Rinse the farro in a sieve, then soak in lots of water to cover overnight. Discard any bits that float to the surface—these are hulls, and not pleasant to eat. [Another option I read but haven’t tried yet: Put farro in a pot, cover with water and bring to a boil. Reduce heat and simmer 15 minutes. Remove from heat and set aside 1 hour.] Drain well.

Purée 1 can of beans with its liquid in a food processor or blender. Drain the other can of beans and rinse well. Set both aside.

Heat the olive oil in a large, heavy stock pot on medium heat.
Add pancetta or buffalo bacon and sauté 2-3 minutes.
Add onion and sauté 4 minutes.
Add garlic, carrot, celery and herbs; sauté 8 minutes or until vegetables begin to soften.
Stir in farro, undrained tomatoes, nutmeg, bean purée and whole beans, Parmesan rind, and broth. Bring to a boil, reduce the heat and simmer 15 minutes, stirring occasionally.
Add escarole and pepper. Continue cooking an additional 15 minutes. Test farro for doneness—it should be softened but still have some texture. Remove herb stems before serving.

Add salt if you feel it needs it. I've rewritten the recipe to use no-salt-added tomatoes because I felt it was too salty even not adding any extra salt. But, I didn't use farro tonight so that could make a difference. I do know that when I've made it before it seemed too salty then stick with the no-salt added tomatoes and at least that way you can add if needed.

Rosemary-Parmesan No-Knead Bread:
Yield: one 1½ lb loaf

3 cups unbleached bread flour
1/4 teaspoon instant yeast
3/4 tsp regular salt, or 1 1/2 tsp kosher salt (might adjust salt down if using more Parm)
2-4 oz grated parmesan (I just blitzed it in my food processor til crumbly)
2 tsp-1Tbs fresh chopped rosemary (I used 2 tsp)
1 1/2 cups warm water
Covered pot (five-quart or larger cast iron, Pyrex, ceramic, enamel...something that can go into a 450F oven.)
parchment paper

1. Mix dough: The night before (I did this at 9pm so that we could eat it at ~7pm the next evening), combine all dry ingredients in a big bowl.
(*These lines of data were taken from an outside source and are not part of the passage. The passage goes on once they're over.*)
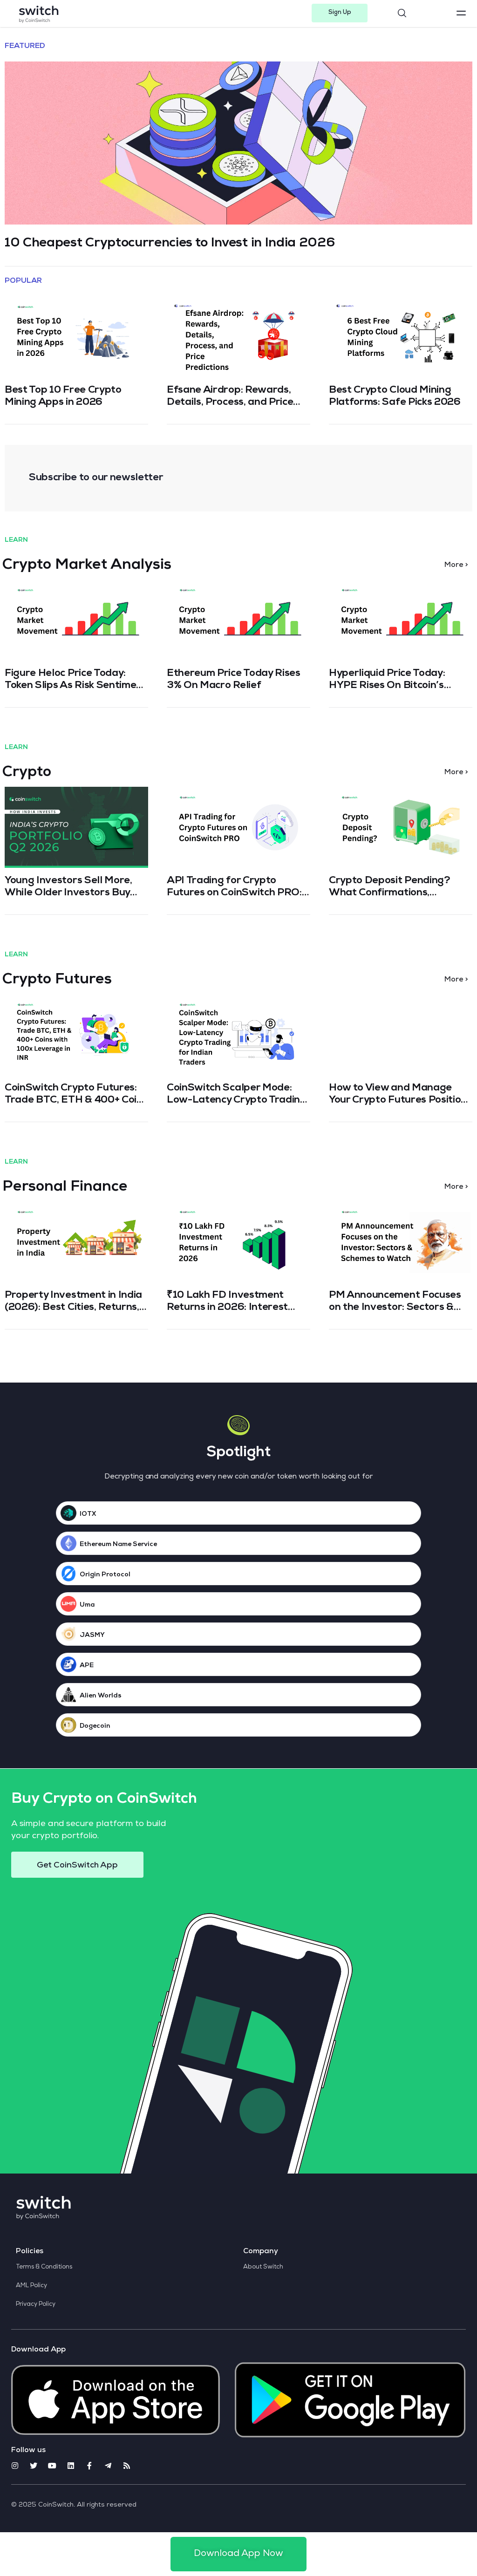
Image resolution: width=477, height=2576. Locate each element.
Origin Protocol (105, 1575)
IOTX (88, 1514)
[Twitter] (33, 2465)
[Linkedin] (71, 2465)
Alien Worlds (101, 1696)
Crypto (26, 773)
Then add the warm (not hot or you'll hurt your wee yeasties!) water and stir with your hand, my prefered tool, or a wooden spoon until the dough comes together. It will be a shaggy ball. Cover the bowl with plastic wrap and let sit 12-20 hours on countertop (I think I went about 19 today).
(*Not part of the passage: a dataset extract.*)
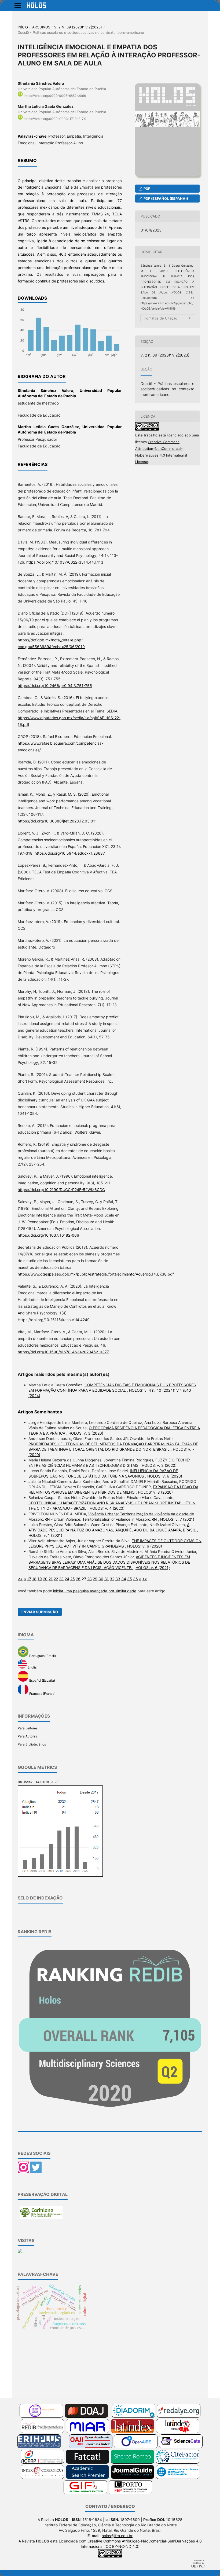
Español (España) (41, 1680)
2. Shape & preheat: The dough will now be wet, sticky and bubbly. With a wet spatula, dump the dough on a floured surface. Fold ends of dough over about 4-5 times with the spatula or a dough scraper and nudge it into a ball shape. You can use your hands if you like, just keep your hands wet so that the dough does not stick. Cut a square of parchment large enough to overhang a skillet. Lay parchment inside skillet and drop a little cornmeal on it. Place dough onto parchment and cover with floured towel, or oiled saran for 2 hrs.. When you've got about a half hour left to the dough rest, slip your covered pot into the oven and preheat to 450F.

3. Bake: Your dough should have doubled in size. Remove pot from oven. Using the parchment to cradle the dough lift and place the whole thing into your pot, paper and all. Cover. Bake 30 minutes. Remove the cover from your pot, and bake another 15-20 minutes or until the crust is beautifully golden and middle of loaf is 210F. Remove and let cool on wired rack. If not eating right away, you can re-crisp crust in 350F oven for 10 minutes.